++++ INPUT DATA

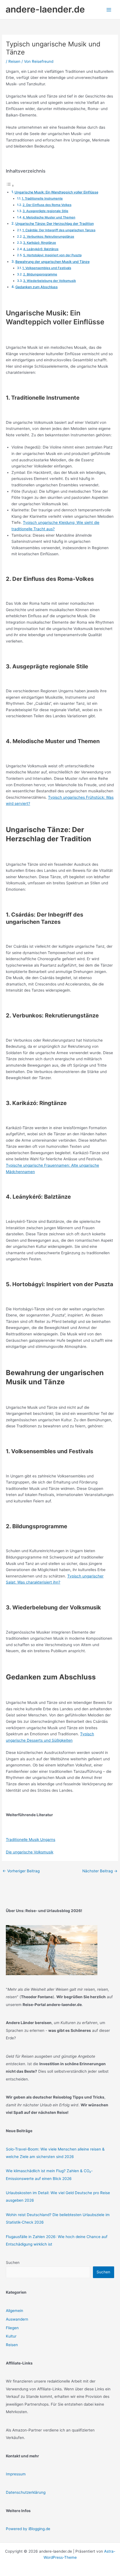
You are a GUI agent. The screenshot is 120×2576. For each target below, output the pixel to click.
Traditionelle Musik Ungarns (30, 1839)
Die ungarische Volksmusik (29, 1852)
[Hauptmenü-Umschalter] (109, 9)
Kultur (11, 2336)
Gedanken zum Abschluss (36, 287)
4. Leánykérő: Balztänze (41, 249)
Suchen (13, 2262)
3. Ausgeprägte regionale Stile (45, 211)
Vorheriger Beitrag (21, 1871)
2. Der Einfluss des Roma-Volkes (47, 205)
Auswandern (17, 2319)
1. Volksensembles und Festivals (46, 268)
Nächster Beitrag (99, 1871)
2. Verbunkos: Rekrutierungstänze (48, 236)
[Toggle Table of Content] (10, 185)
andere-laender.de (45, 9)
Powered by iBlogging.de (28, 2529)
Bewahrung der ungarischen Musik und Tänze (52, 262)
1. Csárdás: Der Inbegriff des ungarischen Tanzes (58, 230)
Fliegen (12, 2328)
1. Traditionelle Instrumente (42, 198)
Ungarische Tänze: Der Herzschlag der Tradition (54, 223)
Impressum (16, 2474)
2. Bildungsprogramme (40, 274)
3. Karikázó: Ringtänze (39, 243)
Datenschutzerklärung (25, 2492)
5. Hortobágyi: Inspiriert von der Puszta (52, 255)
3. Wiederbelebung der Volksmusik (49, 281)
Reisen (14, 61)
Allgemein (14, 2310)
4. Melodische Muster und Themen (49, 217)
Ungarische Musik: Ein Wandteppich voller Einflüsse (56, 192)
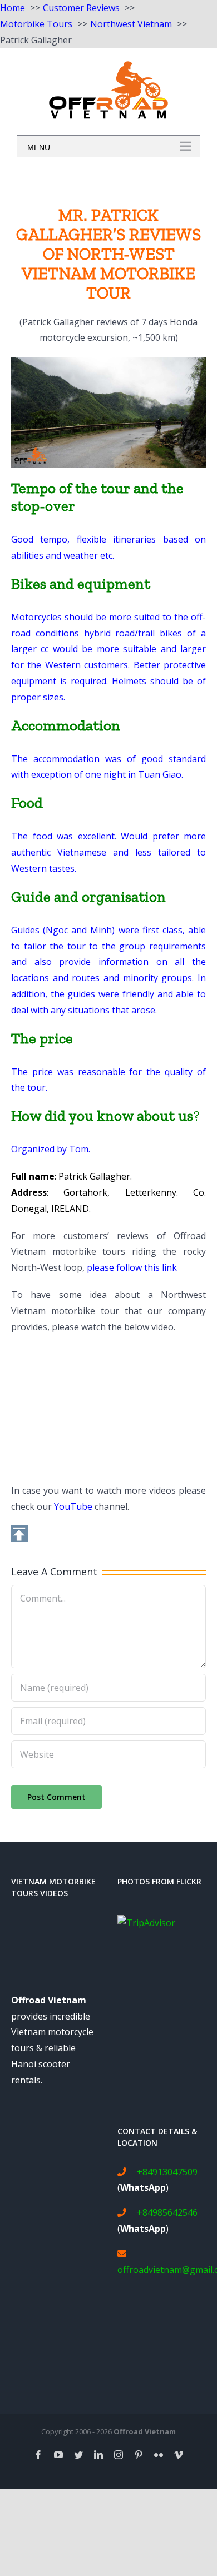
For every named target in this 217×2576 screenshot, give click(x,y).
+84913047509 (167, 2172)
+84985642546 (167, 2212)
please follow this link (132, 1267)
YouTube (73, 1506)
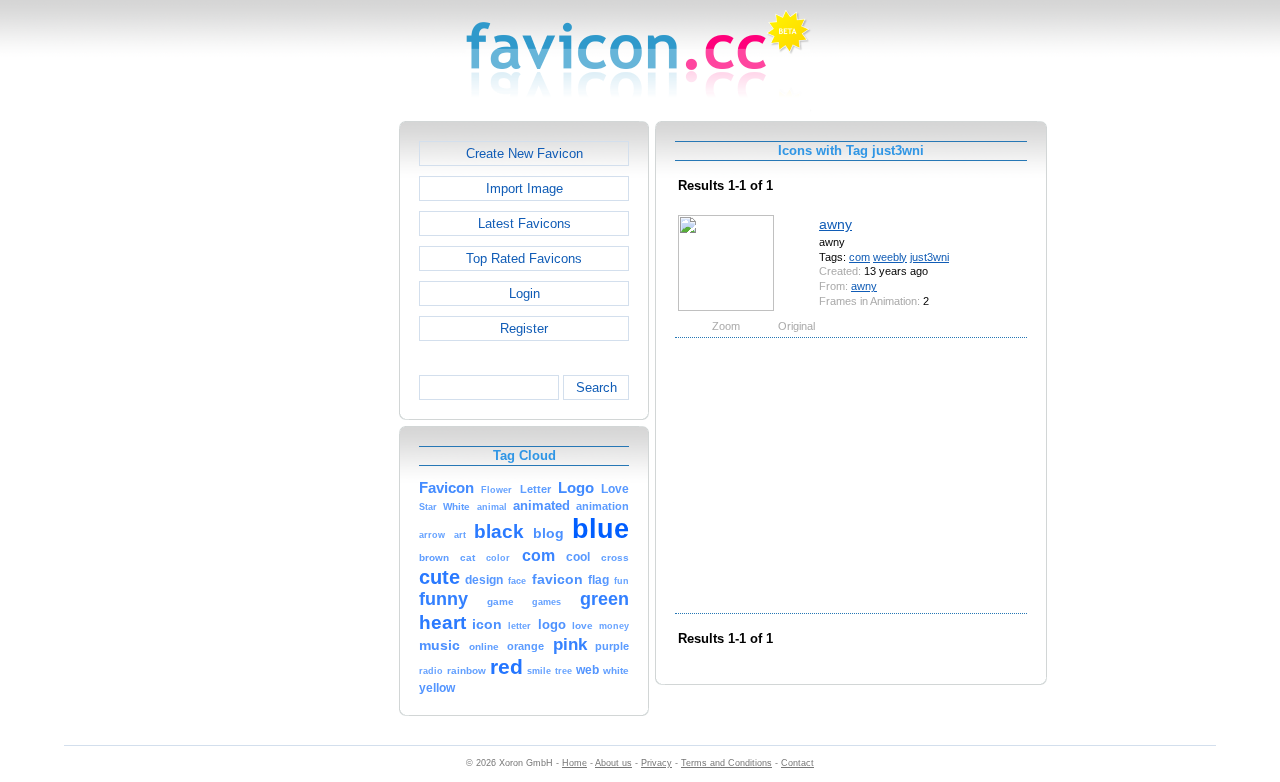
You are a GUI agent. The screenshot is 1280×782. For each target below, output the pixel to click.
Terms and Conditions (726, 763)
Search (596, 387)
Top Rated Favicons (524, 258)
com (859, 257)
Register (524, 328)
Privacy (656, 763)
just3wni (929, 257)
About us (613, 763)
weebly (890, 257)
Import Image (524, 188)
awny (835, 224)
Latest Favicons (524, 223)
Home (574, 763)
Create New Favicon (524, 153)
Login (524, 293)
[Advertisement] (313, 421)
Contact (797, 763)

++++++++

YOUR OBJECTIVE
Using the entries above, reproduce word for word only the lines from the one that contains "1. Traditionelle Instrumente (42, 198)" to the one that contains "Search (596, 387)", both ends included, and drop every picture.

YOUR RESPONSE
1. Traditionelle Instrumente (42, 198)
Ungarische Tänze: Der Herzschlag der Tradition (54, 223)
Impressum (16, 2474)
2. Bildungsprogramme (40, 274)
3. Karikázó: Ringtänze (39, 243)
Datenschutzerklärung (25, 2492)
5. Hortobágyi: Inspiriert von der Puszta (52, 255)
3. Wiederbelebung der Volksmusik (49, 281)
Reisen (14, 61)
Allgemein (14, 2310)
4. Melodische Muster und Themen (49, 217)
Ungarische Musik: Ein Wandteppich voller Einflüsse (56, 192)
For every named target in this 217×2576 screenshot, give click(x,y).
+84913047509 (167, 2172)
+84985642546 (167, 2212)
please follow this link (132, 1267)
YouTube (73, 1506)
You are a GUI agent. The screenshot is 1280×782. For each target below, output the pixel to click.
Terms and Conditions (726, 763)
Search (596, 387)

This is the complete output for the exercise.